Strategic agility is the timely application and sustainment of your AMs, and at a speed and tempo that your adversaries cannot match. In other words, you must always aim to be ahead of your targets; you must always be preemptively assuming their next move. Being faster than your opponent doesn't mean always accurately predicting the future. It can mean steering the present to create the future. Typically, people do what you expect them to do. A security guard will try to stop an obvious intruder, which is great if you have a team member to spare as a distraction—in this case, you're already ahead of your opponent.

In network pentesting, if you are noticed, the incident responders work to take the impacted applications or systems off the network. They will also check for backdoors or block associated accounts.

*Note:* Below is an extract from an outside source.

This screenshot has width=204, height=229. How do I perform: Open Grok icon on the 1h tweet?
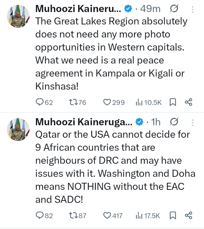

Your targets may know how to stop one style of attack, but your AMs allows you to see what is invisible to them and to exploit those unknown (to them) variables. This is attacker agility, and it creates opportunity and momentum in the moment from target reaction, which takes definite social skill. Attacker agility is an important skill that will help you combat the uncertainty you face given the three types of people you will come across. Offensive strategy allows an attacker to see vulnerabilities and valuables invisible to the organization and exploit them in plain sight, such as the visitor system, which is any process that helps an organization keep track of the people that visit their location. Some businesses and buildings simply collect the visitor's name, but others have higher security standards, such as badges, legal documents, employee escorts, and sign-in systems.

The Necessity of Engagement and Winning

As an EA, you advance the fundamental and enduring security needs—the protection of livelihoods, information, and data—of businesses, institutions, and governments. Effectively, your goal is always to enhance security. You are an instrument for ensuring it. Accordingly, the primary purpose of an EA is to deter threats against an organization and its interests, and to help them defeat such threats should deterrence fail, by empowering them with awareness of what an attack looks and feels like. As an attacker you stand with the other instruments wielded by these organizations—typically technology which can be a deterrent.

Deterrence via technology focuses on forcing bad actors to consider the costs of doing attacking, as well as the consequences that might come from a counterattack. There are two main principles of deterrence typically at play. The first is denial, which (hopefully) results in bad actors being convinced that they won't succeed, at least not without enormous effort and cost. The second principle at play is punishment, which focuses on making the bad actors believe that there will be a strong response with serious consequences.

Of course, deterrence doesn't always work. Threats such as those posed by nation-states. Some criminals are simply not afraid of the law or consequences and often are affected by other mitigating factors such as greed or abject behavior tendencies.

As an attacker, your immediate task is to attack and win against a client. To do so well, you will have to be well organized, trained, equipped, and work against the deterrence in place and note where there none. However, attacking to win isn't your overarching goal. Ethical attacking is a structured process that seeks to better understand the capabilities of an organization to secure itself against malicious threats. It's safer to do this process through simulations rather than waiting for the real thing to occur. You test defenses and identify blind spots in the hopes of hardening your client's defenses. Winning at all costs doesn't teach an organization. Sure, you could scale the building, use a glass cutter, and escape down the trash chute from the 20th floor, but that's really the absolute last sequence you should try; otherwise, you leave them vulnerable because the least resource-intensive, least costly ways are left open—visible to malicious attackers, invisible to the future victims of them.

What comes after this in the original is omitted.